The line containing "Screen dimensions: 1917x879" and every line after it, through the end of the records below, are to be reproduced exactly, with the pictures left out.

---+---

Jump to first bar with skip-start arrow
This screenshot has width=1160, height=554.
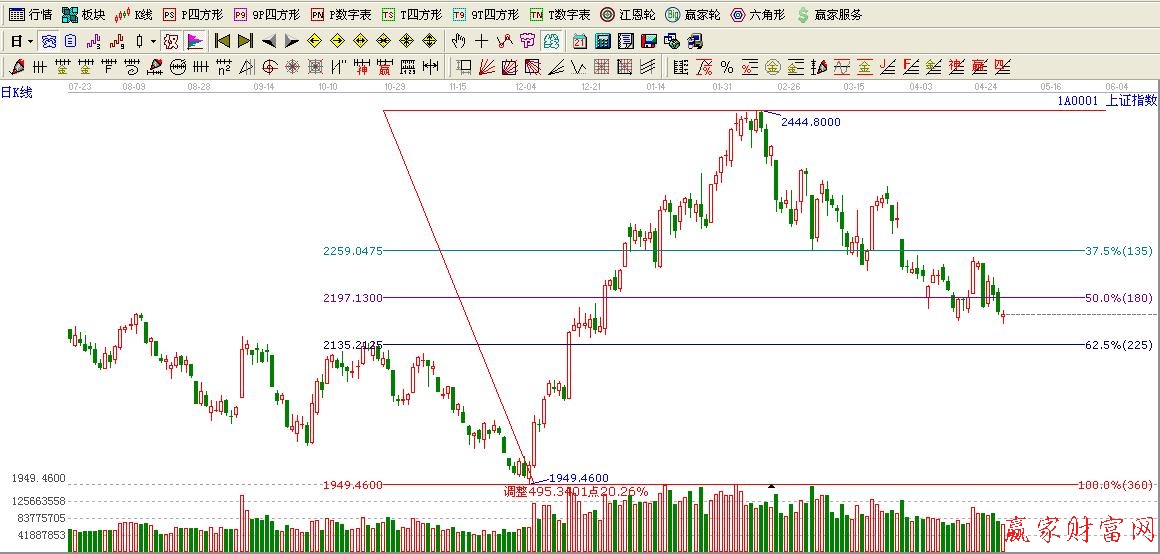222,41
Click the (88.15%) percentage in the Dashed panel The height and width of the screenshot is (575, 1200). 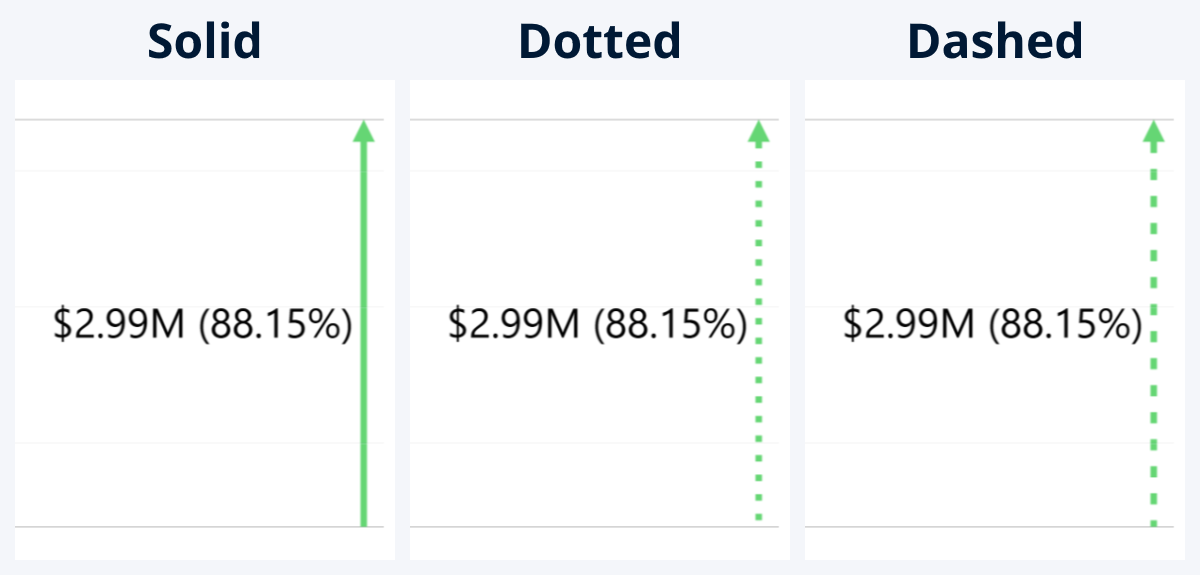pyautogui.click(x=1065, y=325)
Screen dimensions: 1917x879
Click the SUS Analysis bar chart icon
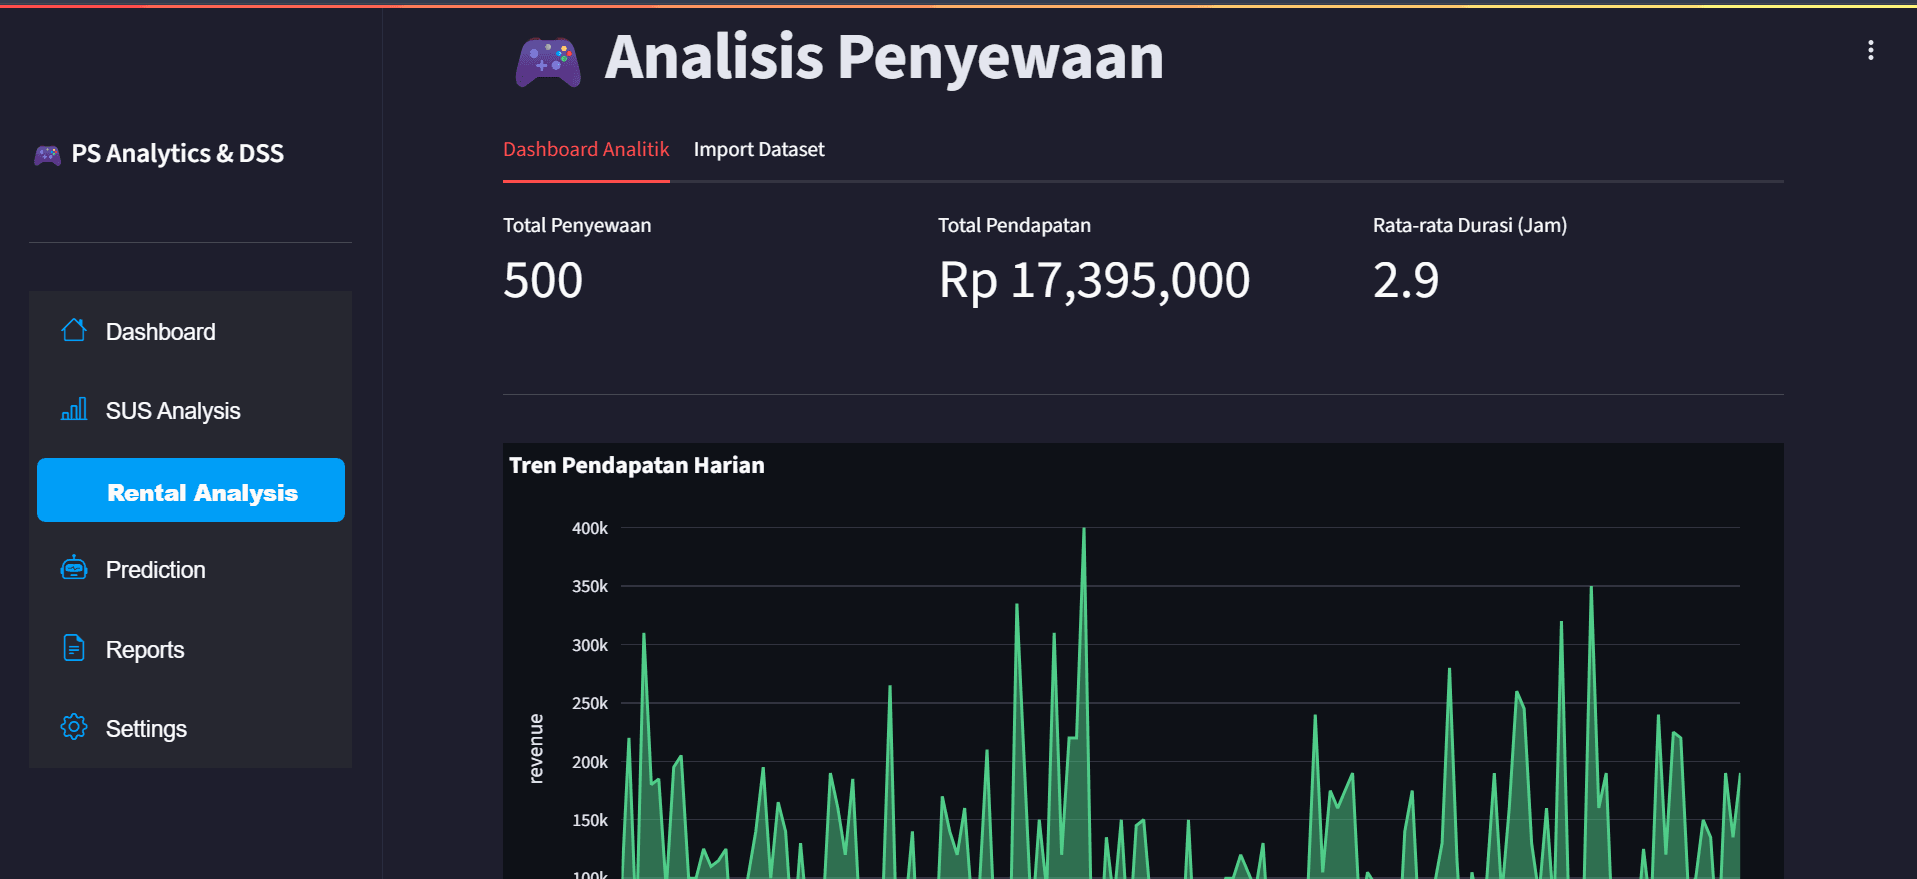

---+---

§ Answer for this exercise:
Screen dimensions: 1917x879
Click the SUS Analysis bar chart icon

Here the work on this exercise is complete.